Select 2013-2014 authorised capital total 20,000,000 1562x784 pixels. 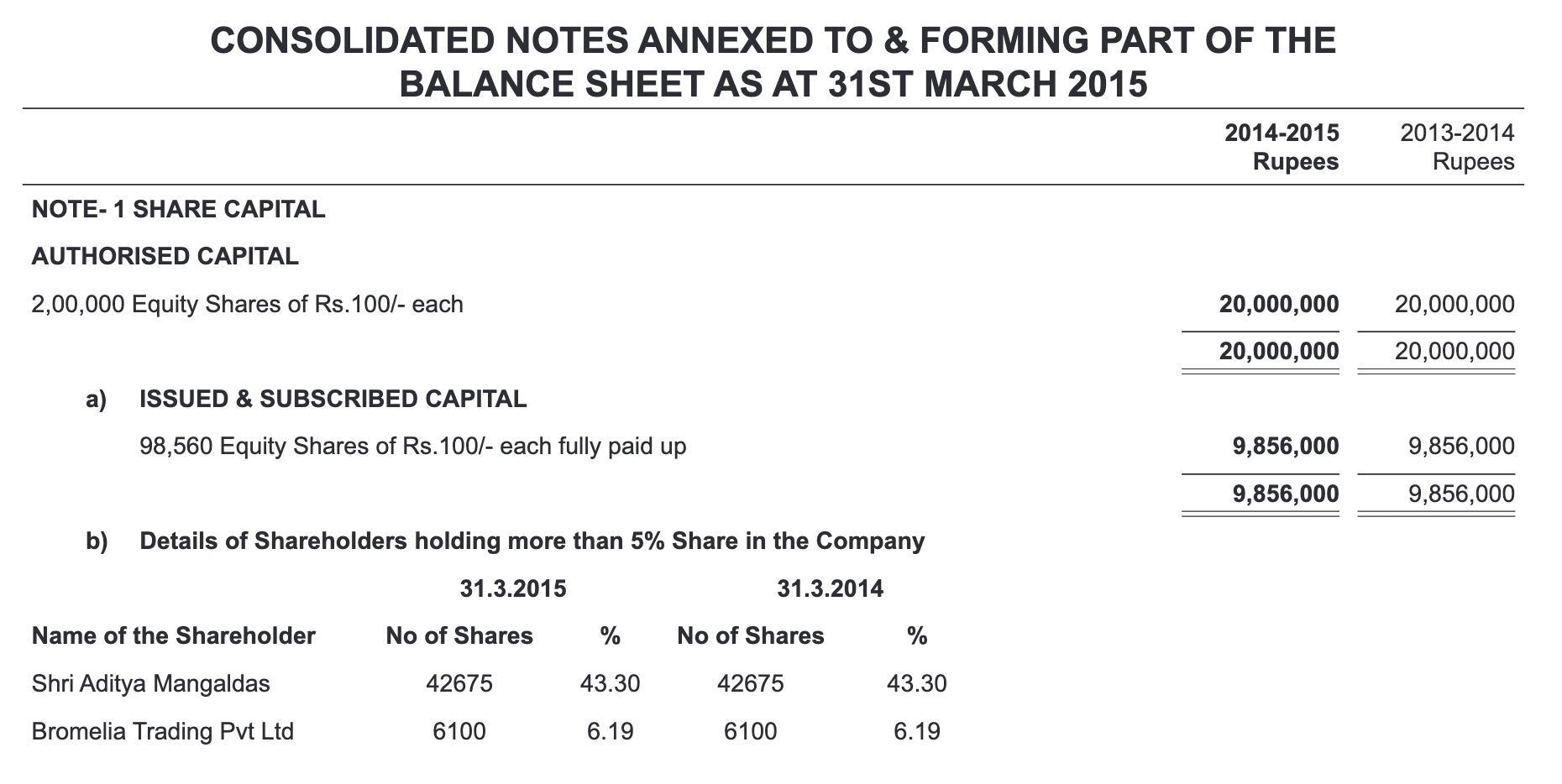(x=1455, y=351)
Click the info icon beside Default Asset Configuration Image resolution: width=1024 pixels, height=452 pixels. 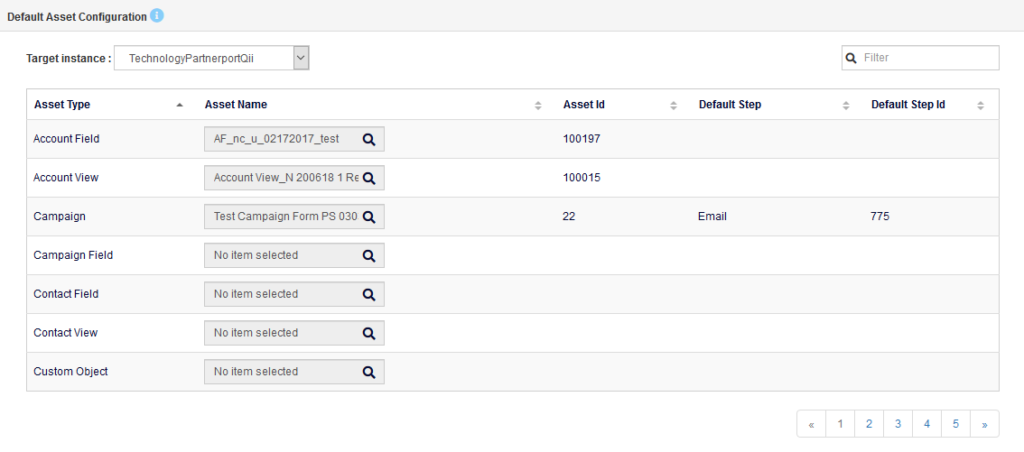pyautogui.click(x=157, y=16)
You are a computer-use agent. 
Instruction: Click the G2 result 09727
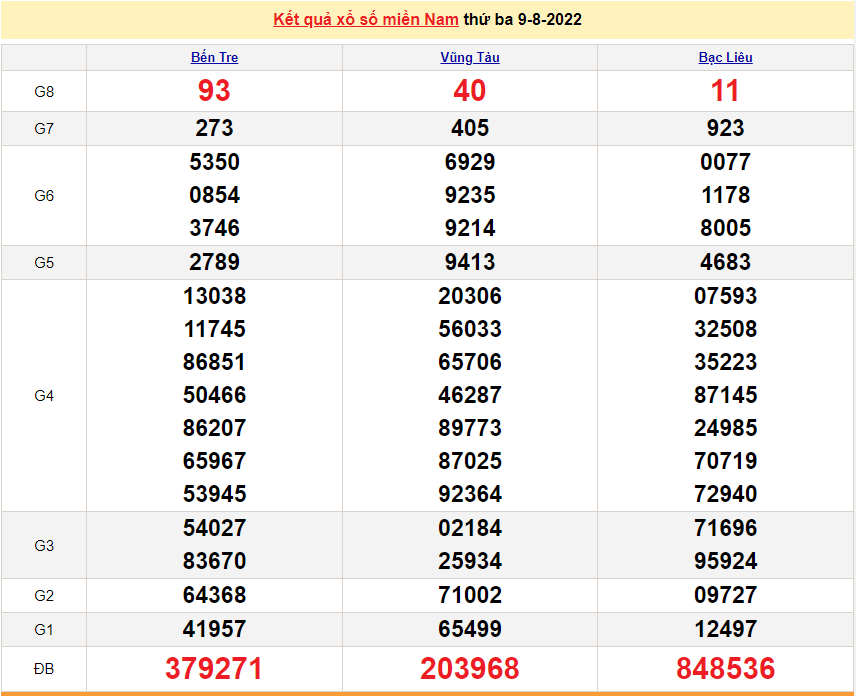(725, 595)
##############################
### Task requirements
Return, exactly as they appear, the lines from the line containing "You are a computer-use agent." through the end of the records above, both ends included, without pictures.

### Result of this exercise
You are a computer-use agent. 
Instruction: Click the G2 result 09727
(725, 595)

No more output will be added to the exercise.